Mengapa Berharap pada Manusia Selalu Berujung Kekecewaan?

Yahya Sukamdani | Kamis, 23/07/2026
Mengapa Berharap pada Manusia Selalu Berujung Kekecewaan? Ilustrasi tawakal

Terasmuslim.com - Menaruh ekspektasi yang terlampau tinggi kepada sesama manusia sering kali menjadi awal mula lahirnya rasa patah hati.

Kita cenderung lupa bahwa manusia adalah makhluk yang penuh dengan keterbatasan dan tidak pernah luput dari kesalahan.

Ketika seseorang menggantungkan kebahagiaannya pada janji orang lain, ia sebenarnya sedang membuka pintu untuk kekecewaannya sendiri.

Islam mengajarkan bahwa hati manusia mudah berbolak-balik, sehingga menyandarkan harapan pada mereka adalah sebuah tindakan yang keliru.

Allah SWT secara tegas mengingatkan hamba-Nya agar melabuhkan segala bentuk tumpuan harapan hanya kepada-Nya.

Dalam Surah Al-Insyirah ayat 8, Allah SWT berfirman, "Dan hanya kepada Tuhanmulah hendaknya kamu berharap."

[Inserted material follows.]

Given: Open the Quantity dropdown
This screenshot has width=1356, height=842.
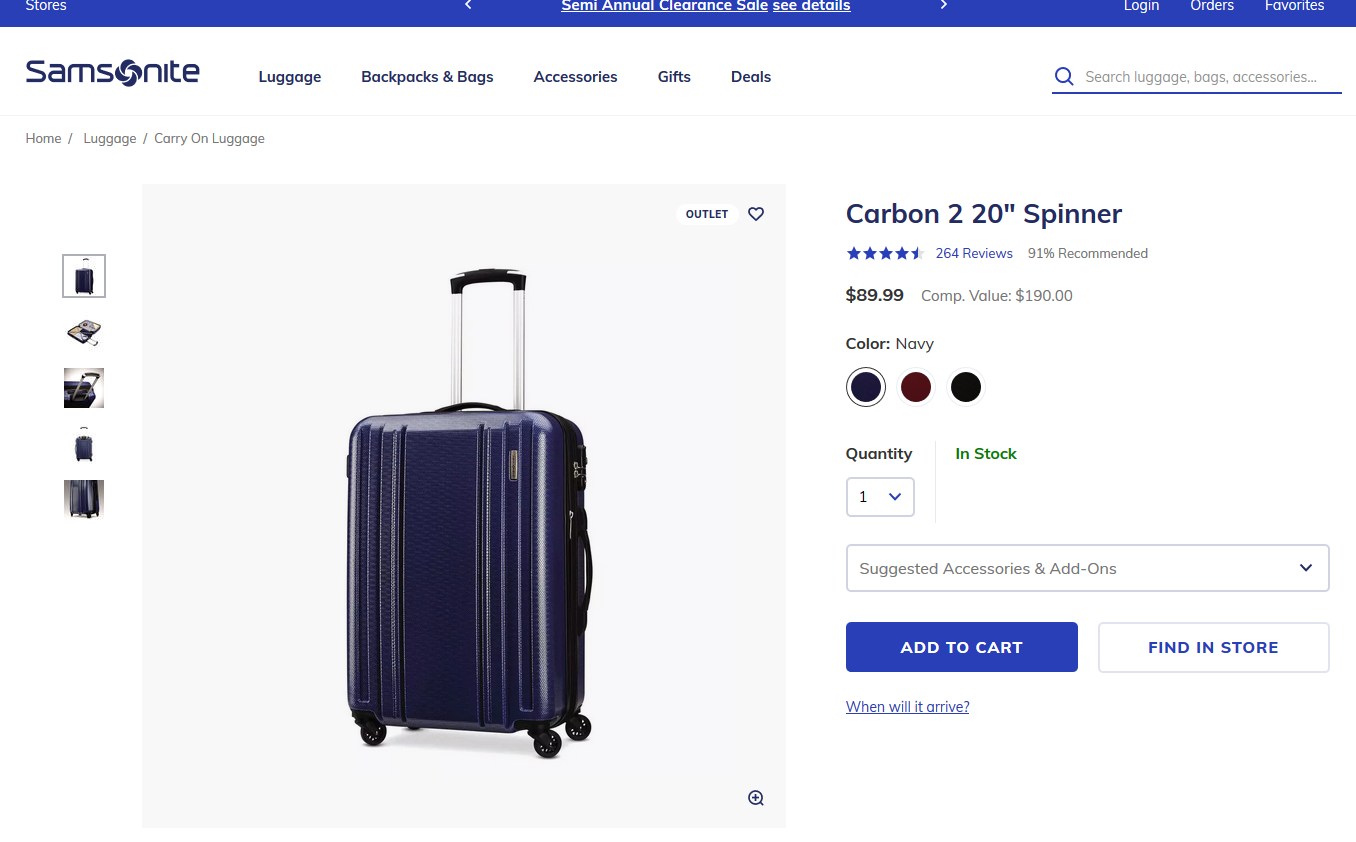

Ayat tersebut menjadi landasan utama bahwa satu-satunya tempat bergantung yang hakiki dan tidak akan pernah mengecewakan hanyalah Sang Maha Pencipta.

Rasulullah SAW juga menegaskan pentingnya bertawakal sepenuhnya kepada Allah melalui hadist riwayat Tirmidzi tentang burung yang keluar dalam keadaan lapar dan kembali dalam keadaan kenyang.

Imam Syafi`i pernah berpesan bahwa ketika engkau berharap pada manusia, Allah akan menimpakan rasa pedihnya kekecewaan agar engkau kembali ingat kepada-Nya.

Kekecewaan yang kita rasakan sesungguhnya merupakan bentuk kasih sayang Allah untuk menegur hamba-Nya yang salah menggantungkan rasa.

Menjaga kebersihan hati berarti belajar melepaskan keterikatan emosional terhadap penilaian maupun balasan dari sesama manusia.

Saat kita mampu melatih diri untuk bertawakal secara utuh, jiwa akan terbebas dari beratnya beban ekspektasi duniawi.

Berbuat baik kepada sesama tetap wajib dilakukan, namun niatnya harus murni demi mencari keridhaan Allah semata.

Sandarkanlah seluruh doa, usaha, dan takdir hidup kita secara penuh ke dalam genggaman Sang Maha Kuasa.

Dengan memfokuskan harapan hanya kepada Allah, kita tidak hanya terbebas dari rasa kecewa, tetapi juga memperoleh ketenangan batin yang abadi.